**TASK TO COMPLETE:** Please filter the data below down to the lines holding the string "pixels".
[[ DATA RECORDS open ]]
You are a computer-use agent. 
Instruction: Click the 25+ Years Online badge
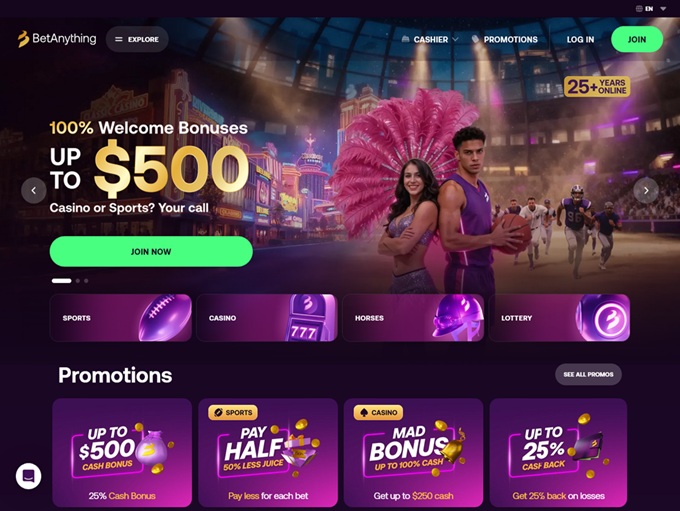point(597,87)
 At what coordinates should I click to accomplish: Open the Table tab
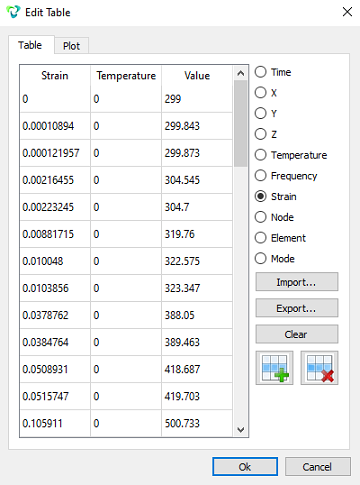tap(30, 45)
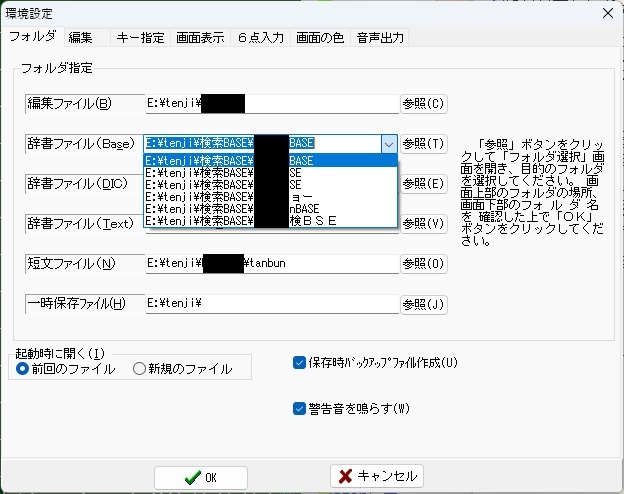The height and width of the screenshot is (494, 624).
Task: Choose the dropdown entry ending in 検BSE
Action: tap(270, 220)

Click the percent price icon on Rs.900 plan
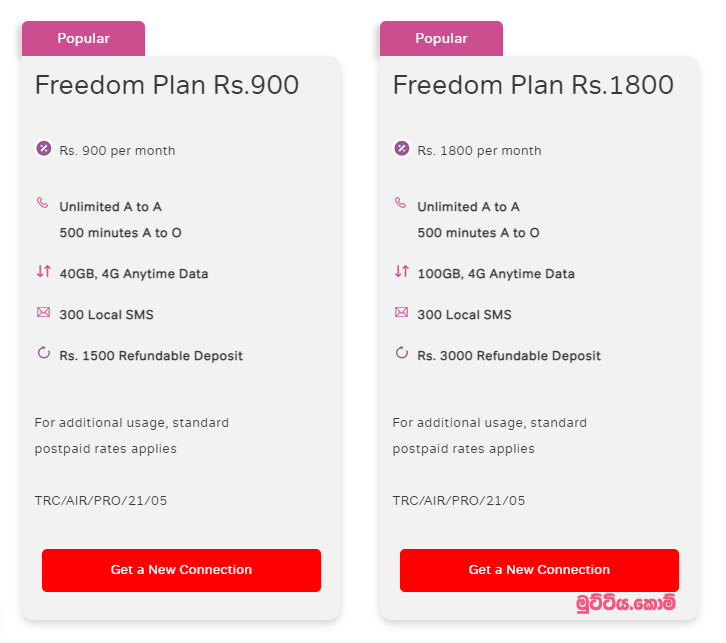pos(44,149)
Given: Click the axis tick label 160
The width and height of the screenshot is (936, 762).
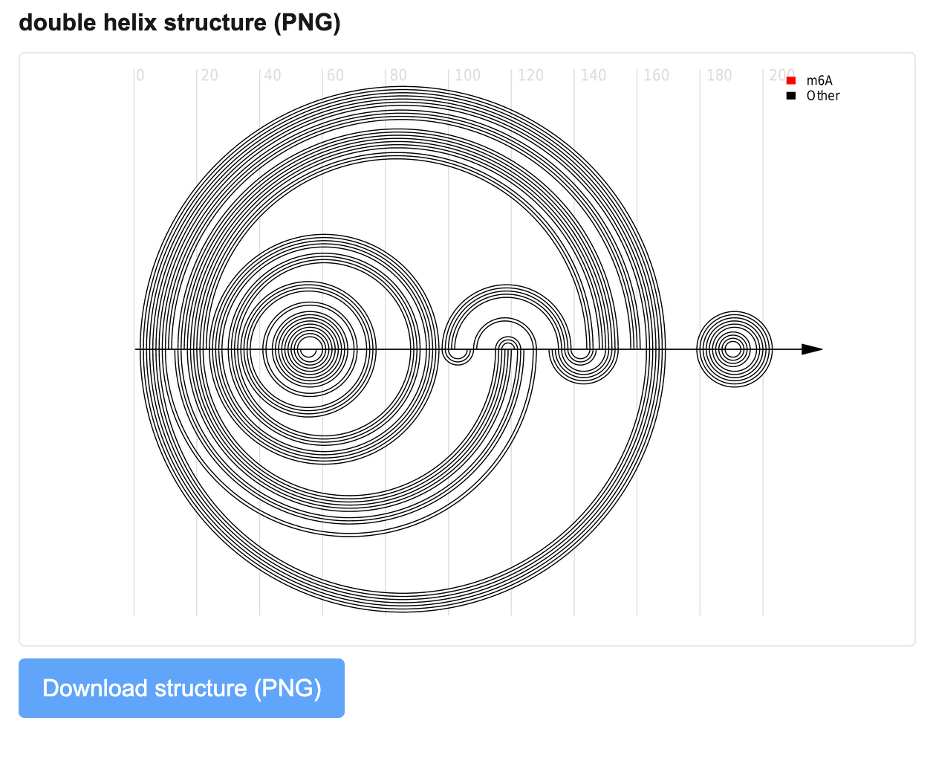Looking at the screenshot, I should pos(655,76).
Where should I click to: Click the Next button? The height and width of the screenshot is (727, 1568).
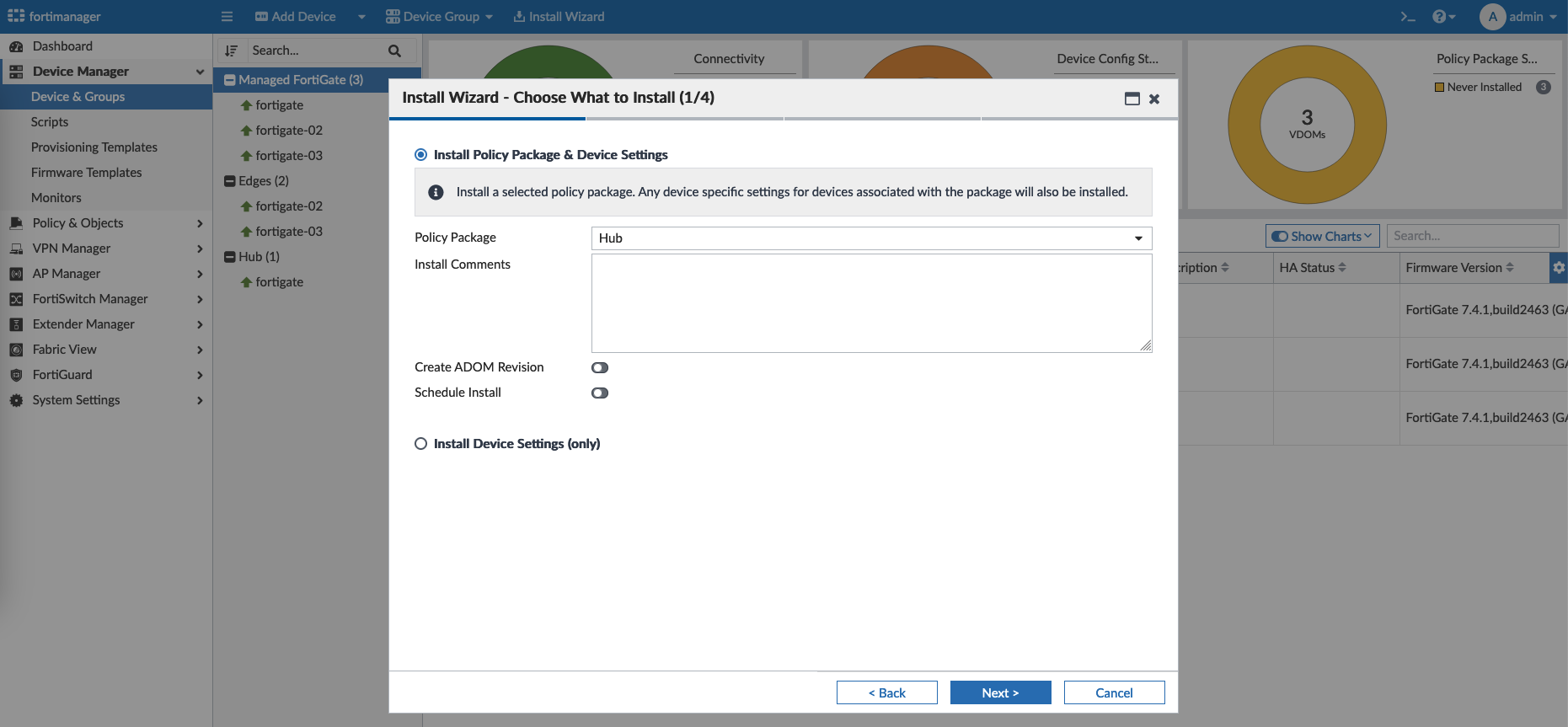(1000, 692)
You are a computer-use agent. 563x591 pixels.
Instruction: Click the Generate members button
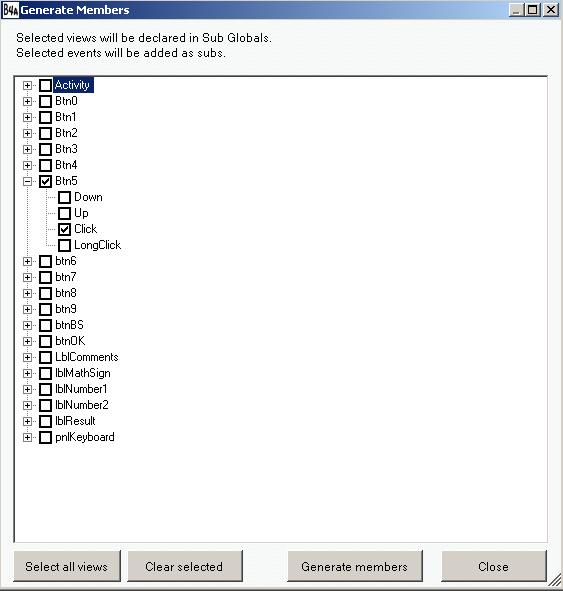[x=355, y=566]
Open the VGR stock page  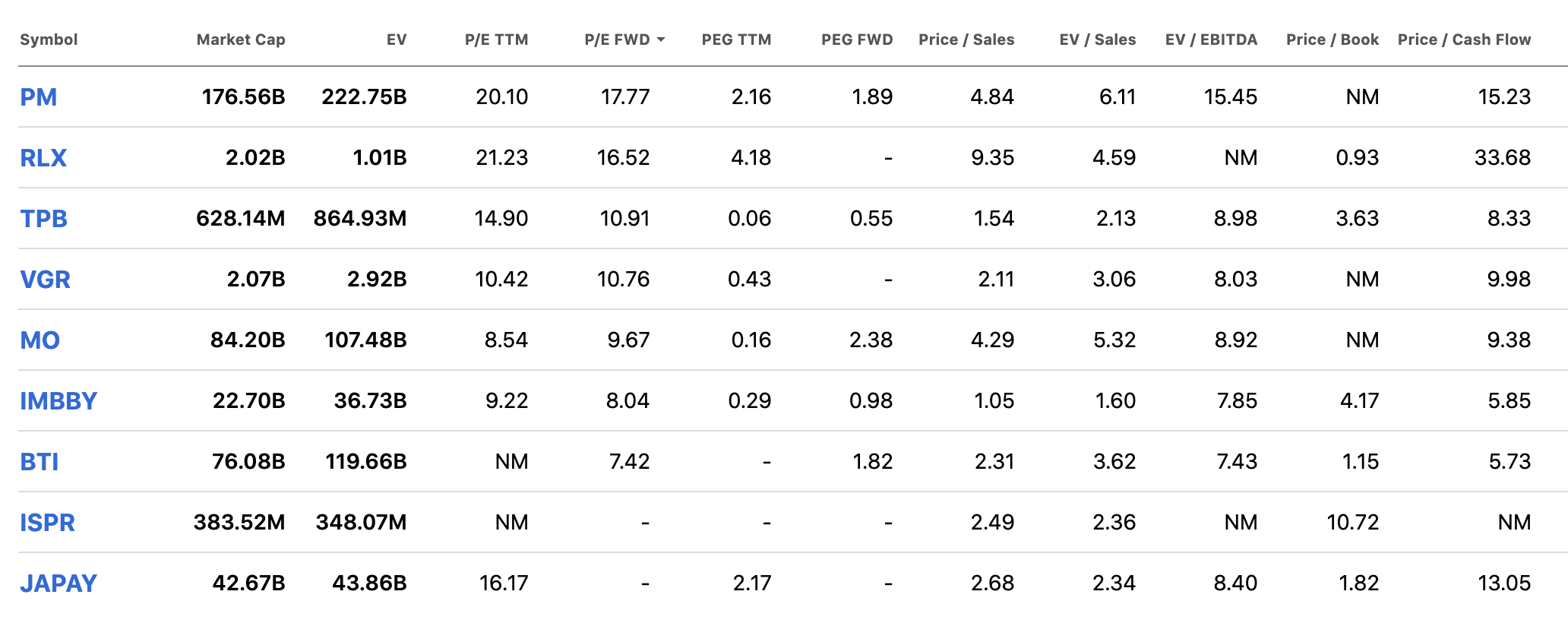point(45,280)
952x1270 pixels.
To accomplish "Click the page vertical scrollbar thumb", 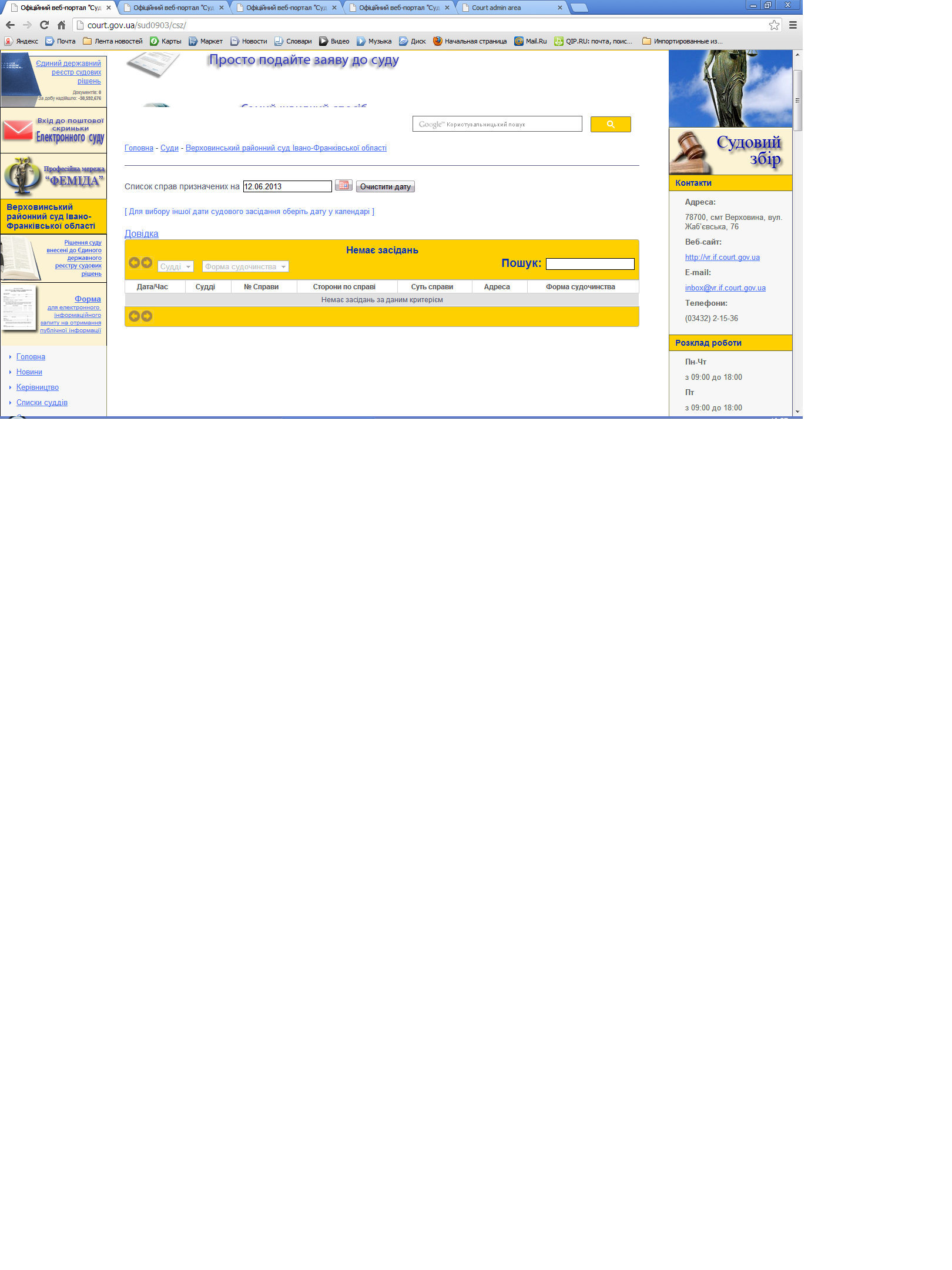I will click(x=797, y=100).
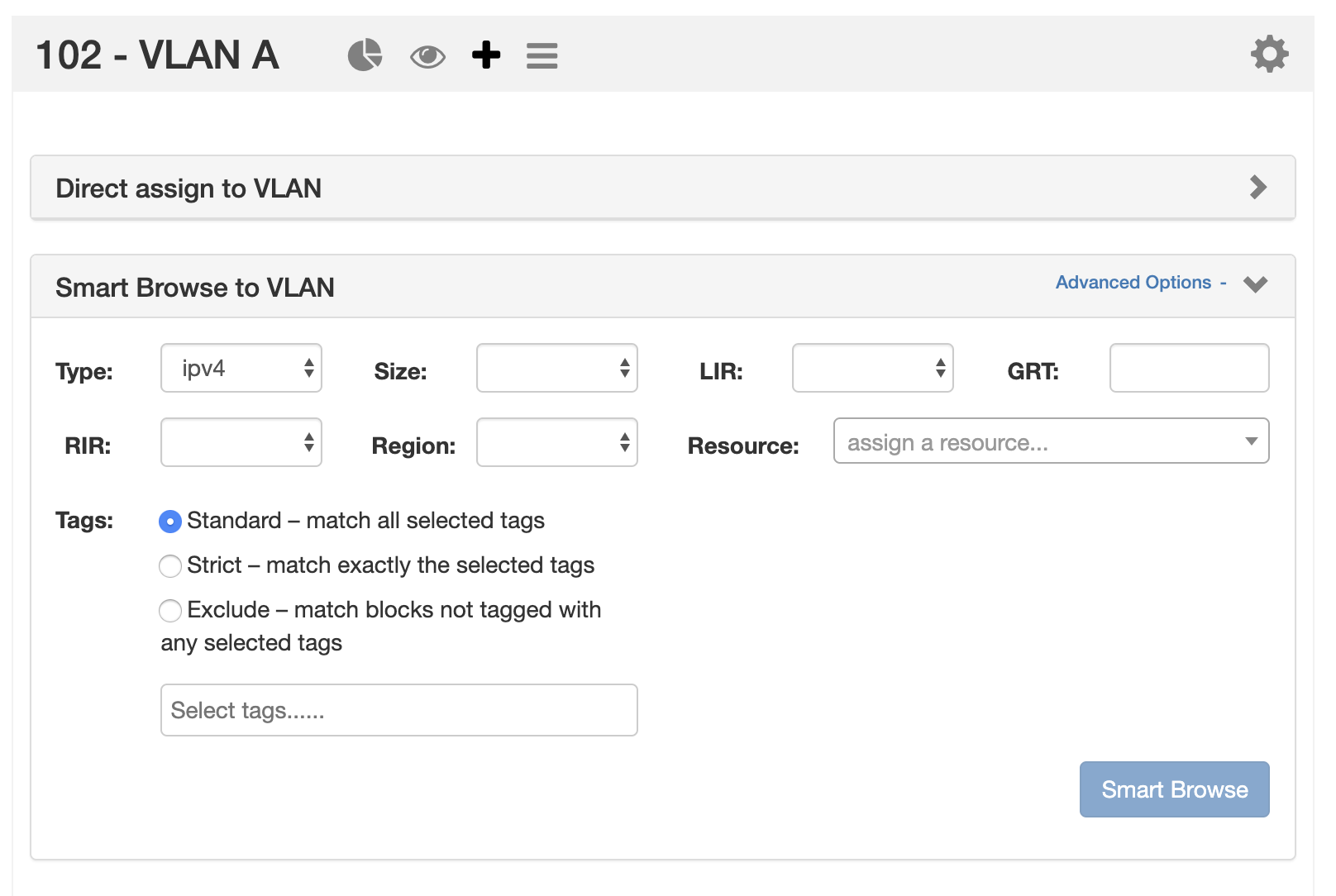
[[ DATA RECORDS closed ]]
**RESPONSE BOX:**
You are a computer-use agent. 563x591 pixels.
952x1270 pixels.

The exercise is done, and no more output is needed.